### Records for the exercise
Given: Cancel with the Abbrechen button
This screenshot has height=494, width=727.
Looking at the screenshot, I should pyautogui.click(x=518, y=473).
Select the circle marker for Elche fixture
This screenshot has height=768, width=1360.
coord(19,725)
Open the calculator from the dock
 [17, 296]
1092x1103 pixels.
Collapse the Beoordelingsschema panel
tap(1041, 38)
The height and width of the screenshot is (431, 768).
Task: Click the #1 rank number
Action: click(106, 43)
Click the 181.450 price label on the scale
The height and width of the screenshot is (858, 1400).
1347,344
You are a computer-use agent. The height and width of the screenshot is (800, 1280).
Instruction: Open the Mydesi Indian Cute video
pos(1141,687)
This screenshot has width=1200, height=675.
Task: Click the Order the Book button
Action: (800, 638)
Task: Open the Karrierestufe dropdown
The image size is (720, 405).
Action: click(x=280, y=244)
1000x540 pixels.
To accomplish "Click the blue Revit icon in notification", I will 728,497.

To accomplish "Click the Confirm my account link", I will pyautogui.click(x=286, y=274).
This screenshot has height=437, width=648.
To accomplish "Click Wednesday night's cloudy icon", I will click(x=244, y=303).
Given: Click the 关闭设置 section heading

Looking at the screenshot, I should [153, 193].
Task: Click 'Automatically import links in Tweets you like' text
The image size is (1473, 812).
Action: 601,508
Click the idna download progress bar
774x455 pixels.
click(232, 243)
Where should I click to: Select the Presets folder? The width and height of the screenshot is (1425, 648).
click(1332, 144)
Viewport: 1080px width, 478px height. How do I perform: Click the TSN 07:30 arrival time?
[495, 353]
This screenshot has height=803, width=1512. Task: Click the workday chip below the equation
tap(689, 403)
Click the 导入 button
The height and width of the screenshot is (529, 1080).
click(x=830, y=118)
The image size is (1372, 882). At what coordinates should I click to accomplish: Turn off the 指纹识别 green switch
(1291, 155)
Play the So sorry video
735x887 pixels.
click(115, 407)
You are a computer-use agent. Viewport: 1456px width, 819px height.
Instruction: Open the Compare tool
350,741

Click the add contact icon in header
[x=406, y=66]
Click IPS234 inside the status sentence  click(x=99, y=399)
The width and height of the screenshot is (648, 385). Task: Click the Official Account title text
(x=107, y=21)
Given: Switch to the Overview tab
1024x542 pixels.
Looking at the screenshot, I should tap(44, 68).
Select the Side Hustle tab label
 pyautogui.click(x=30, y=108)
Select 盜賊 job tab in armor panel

### Problem
Your task for the entries above: copy exactly the span starting with the line with "You are a computer-use agent. The" and going on through the line with "1000x540 pixels.", both lines included, and nothing else.

### Response to the task
You are a computer-use agent. The height and width of the screenshot is (800, 1280).
Instruction: Open the Mydesi Indian Cute video
pos(1141,687)
This screenshot has width=1200, height=675.
Task: Click the Order the Book button
Action: (800, 638)
Task: Open the Karrierestufe dropdown
The image size is (720, 405).
Action: click(x=280, y=244)
1000x540 pixels.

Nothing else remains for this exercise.